__Your task__. A faithful copy of every entry, with the pictures removed, is what is needed here.

Collected data
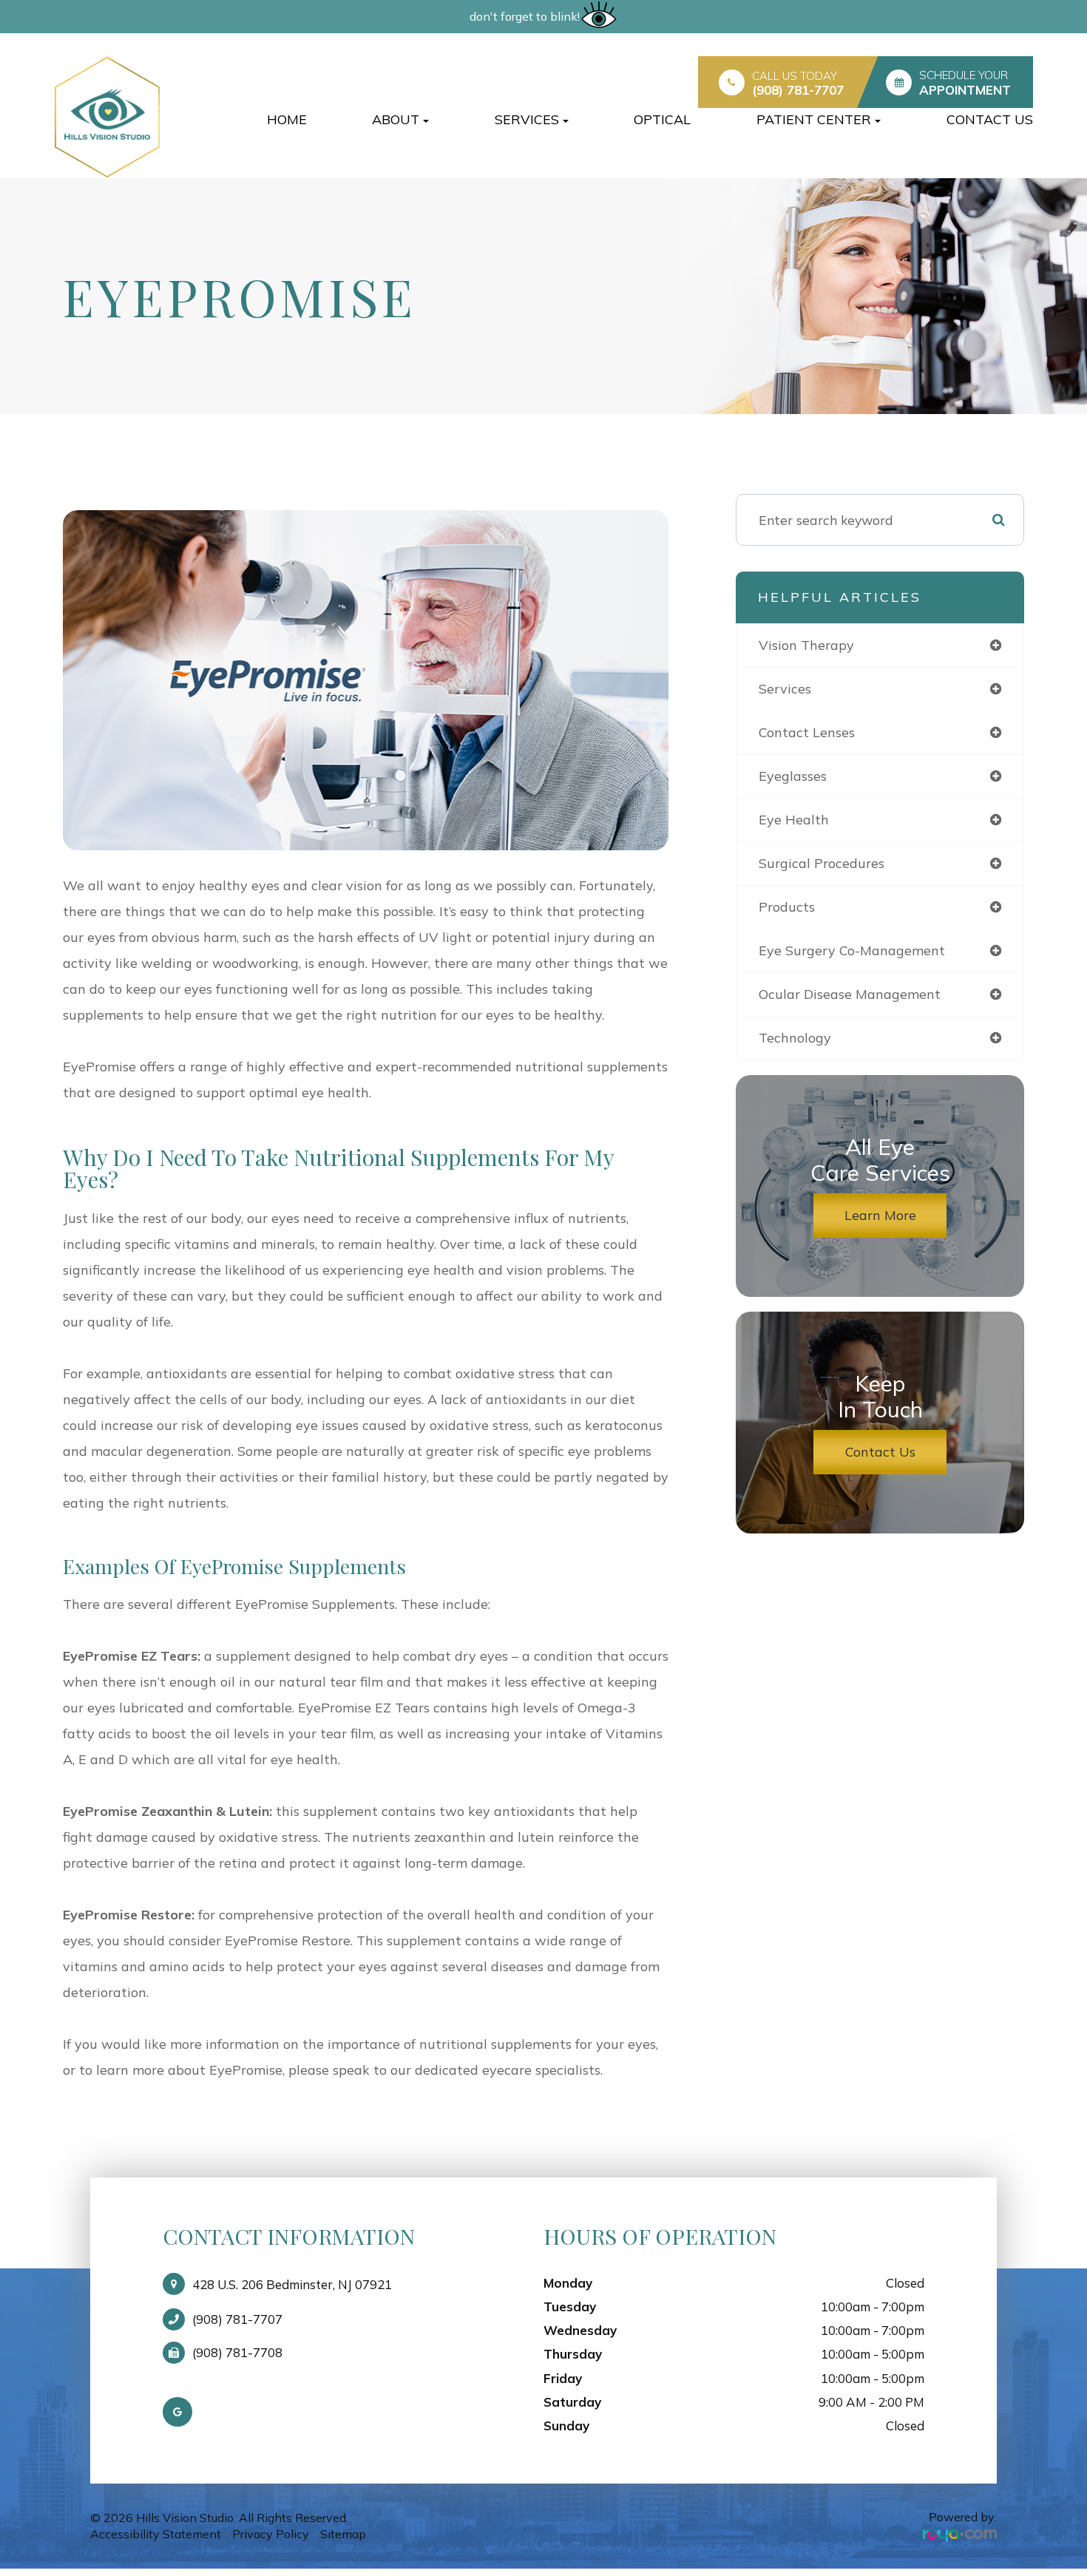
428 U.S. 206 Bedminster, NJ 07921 (292, 2284)
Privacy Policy (270, 2533)
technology (795, 1037)
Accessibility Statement (155, 2533)
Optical (662, 119)
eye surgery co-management (852, 950)
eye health (794, 819)
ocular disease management (850, 994)
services (785, 688)
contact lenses (807, 732)
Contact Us (990, 119)
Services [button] (527, 119)
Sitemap (343, 2533)
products (787, 906)
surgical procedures (821, 863)
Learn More (880, 1215)
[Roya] (960, 2534)
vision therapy (806, 645)
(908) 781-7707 (798, 90)
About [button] (395, 119)
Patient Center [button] (813, 119)
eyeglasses (793, 775)
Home (287, 119)
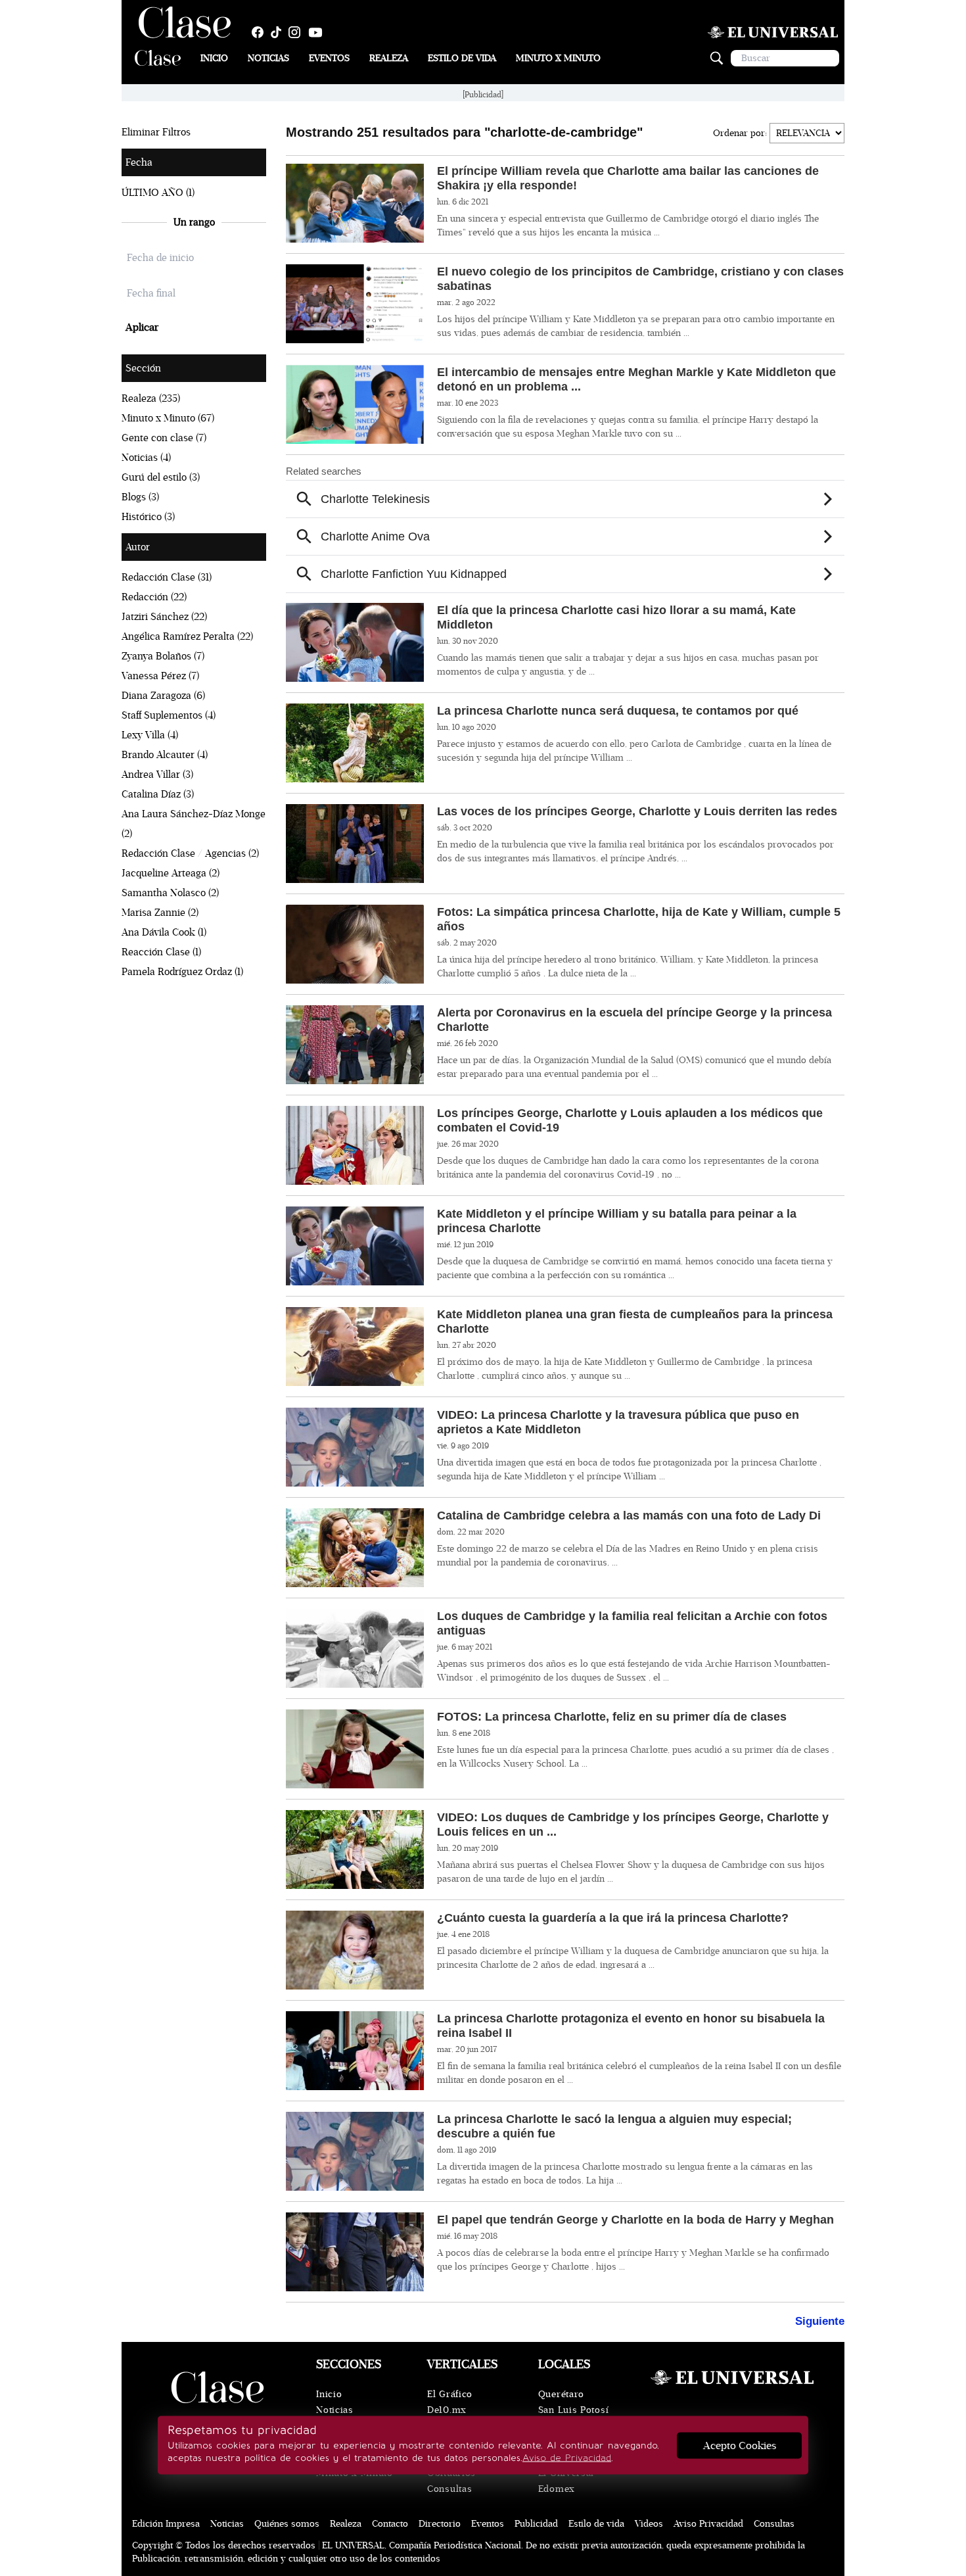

__Output for this exercise__.
428 U.S. 206 Bedminster, NJ 07921 (292, 2284)
Privacy Policy (270, 2533)
technology (795, 1037)
Accessibility Statement (155, 2533)
Optical (662, 119)
eye surgery co-management (852, 950)
eye health (794, 819)
ocular disease management (850, 994)
services (785, 688)
contact lenses (807, 732)
Contact Us (990, 119)
Services [button] (527, 119)
Sitemap (343, 2533)
products (787, 906)
surgical procedures (821, 863)
Learn More (880, 1215)
[Roya] (960, 2534)
vision therapy (806, 645)
(908) 781-7707 (798, 90)
About [button] (395, 119)
Patient Center [button] (813, 119)
eyeglasses (793, 775)
Home (287, 119)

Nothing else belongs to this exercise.